The specialty pharmacy space has been in somewhat of a rut when it comes to M&A–but that won’t last, Moody’s says.
Look for specialty players to “return to more active M&A” going forward, SVP Michael Levesque wrote in the company’s recently released Healthcare Quarterly report. And look for them to snatch up more innovative drugs than they have in the past.
The reason? Politicians, the public and the media alike have been closely watching the sector’s M&A strategy over the past several months.
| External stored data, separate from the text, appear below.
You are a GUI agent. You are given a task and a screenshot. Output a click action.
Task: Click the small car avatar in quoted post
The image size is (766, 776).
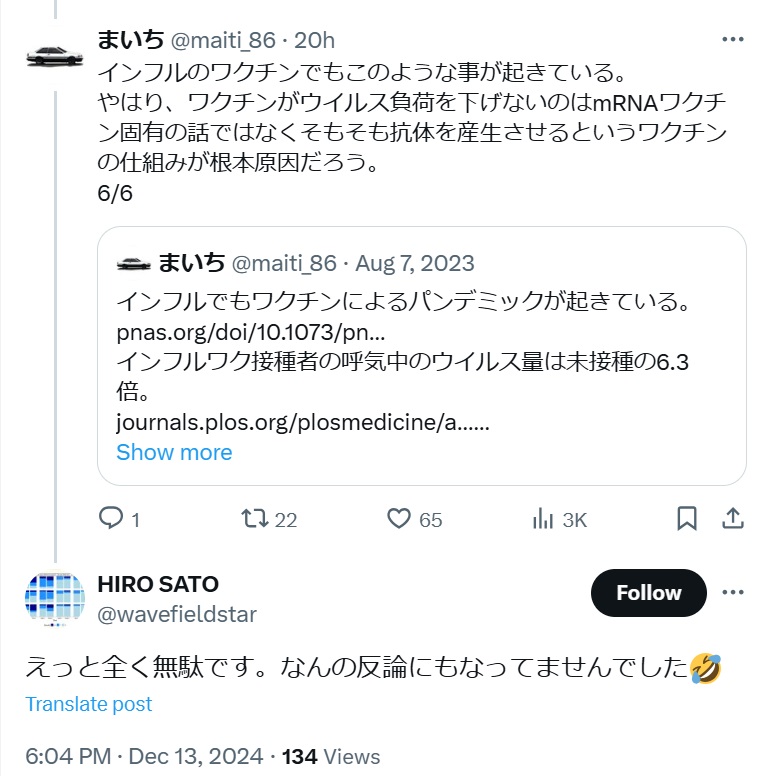click(133, 263)
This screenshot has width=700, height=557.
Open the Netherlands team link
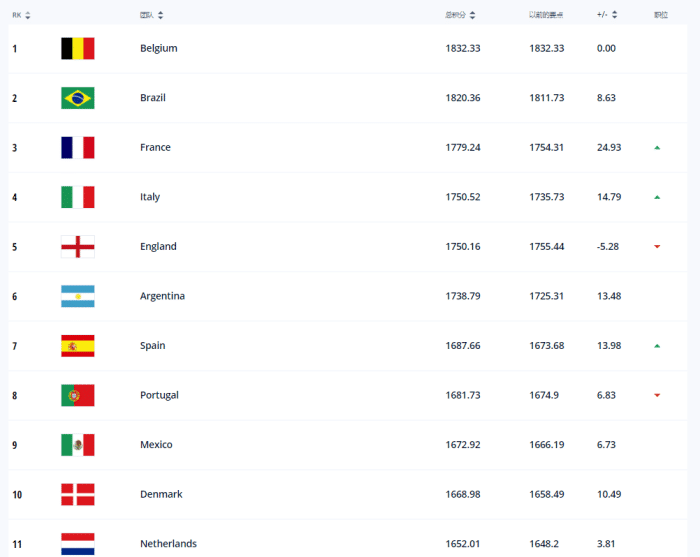tap(168, 544)
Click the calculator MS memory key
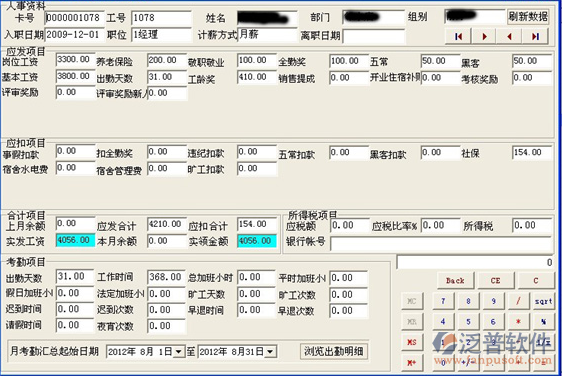Viewport: 562px width, 376px height. coord(412,342)
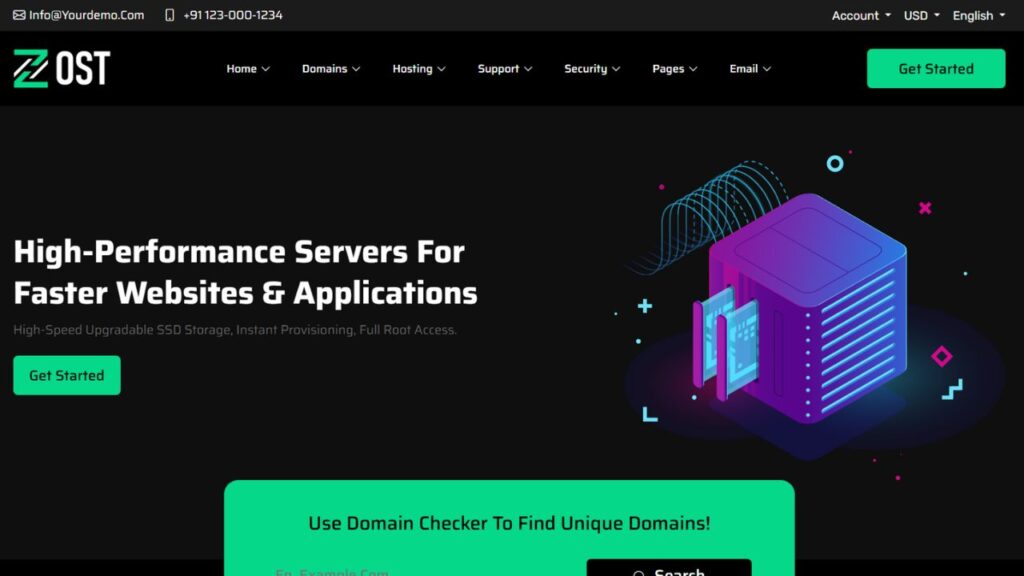Expand the Home menu
The height and width of the screenshot is (576, 1024).
tap(248, 69)
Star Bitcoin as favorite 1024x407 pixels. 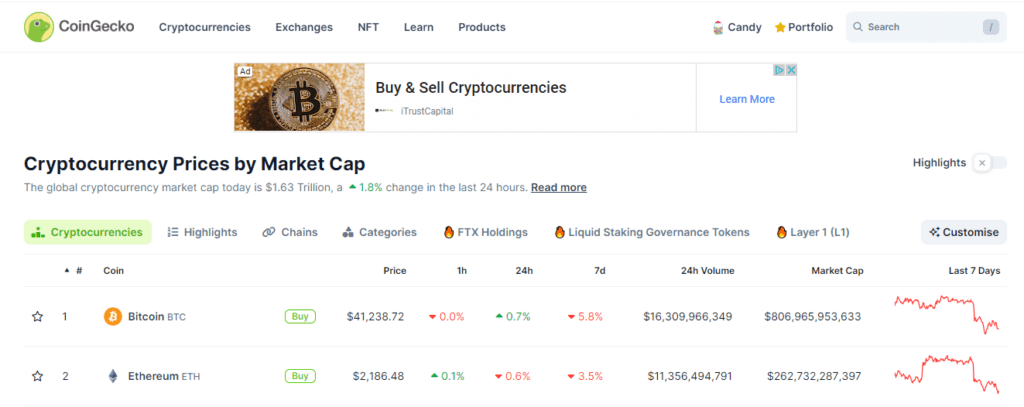(x=37, y=316)
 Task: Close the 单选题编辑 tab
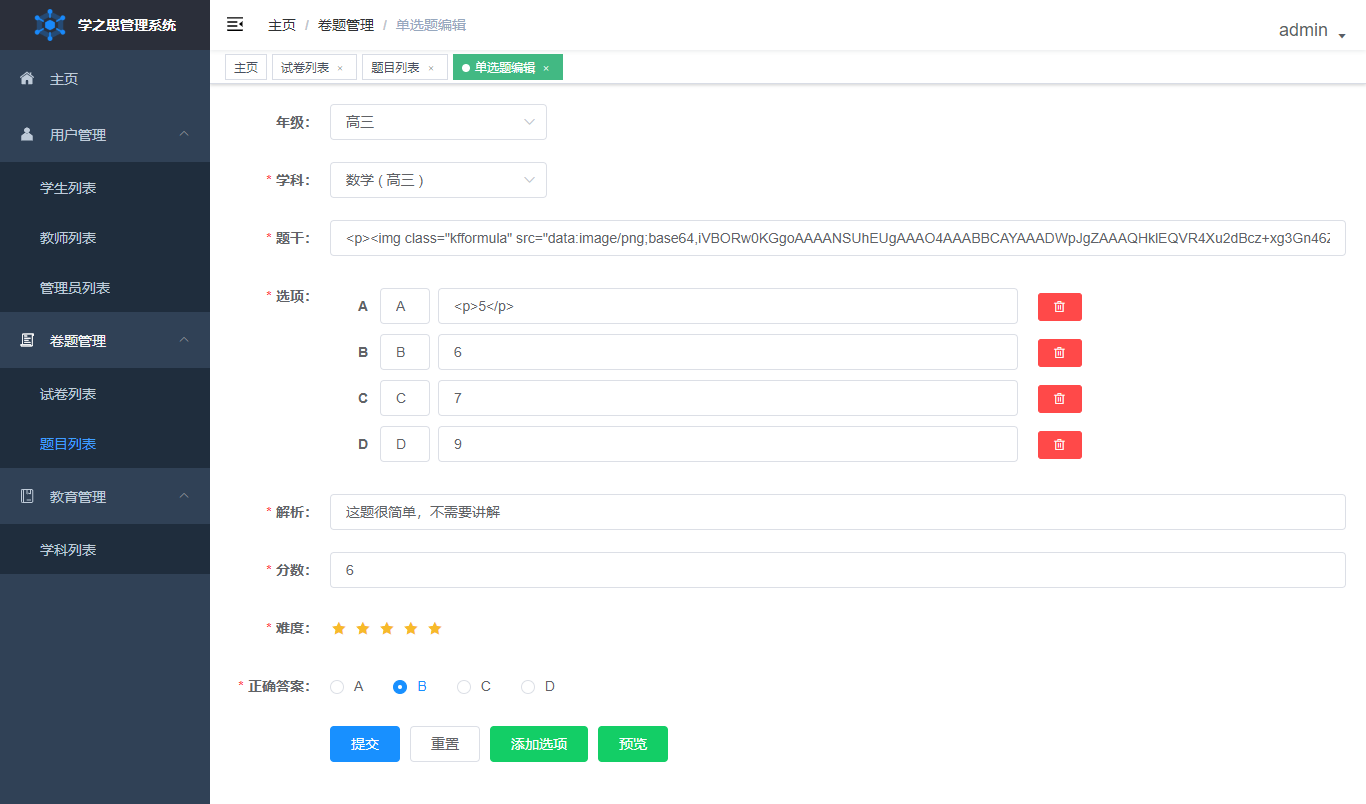point(546,68)
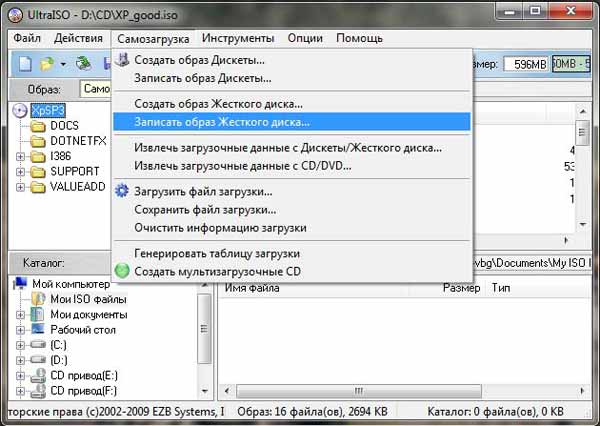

You know the one, made famous by Valeant and Martin Shkreli’s Turing: Buy a product and immediately turn around and send its list price soaring.
It’s landed several others besides Valeant and Turing in trouble–see: Horizon, Mallinckrodt–and now specialty drugmakers, who typically made “limited investments in internal R&D,” are ready to change their ways, Levesque says.
Dublin drugmakers Jazz and Horizon have already spearheaded the movement, he points out, with their respective $1.5 billion pickup of Celator and $800 million acquisition of Raptor. “We anticipate more deals of this variety,” he wrote.
One specialty player who won’t be getting back in on the M&A action? Valeant. The Canadian drugmaker has pledged to stay away from the dealmaking table in an effort to get its debt–piled up sky-high after years of rampant dealmaking under former CEO J. Michael Pearson–under control. In the meantime, though, it hasn’t steered completely clear of price hikes: Earlier this year, the company announced it would be jacking some list prices up by between 2% and 9%.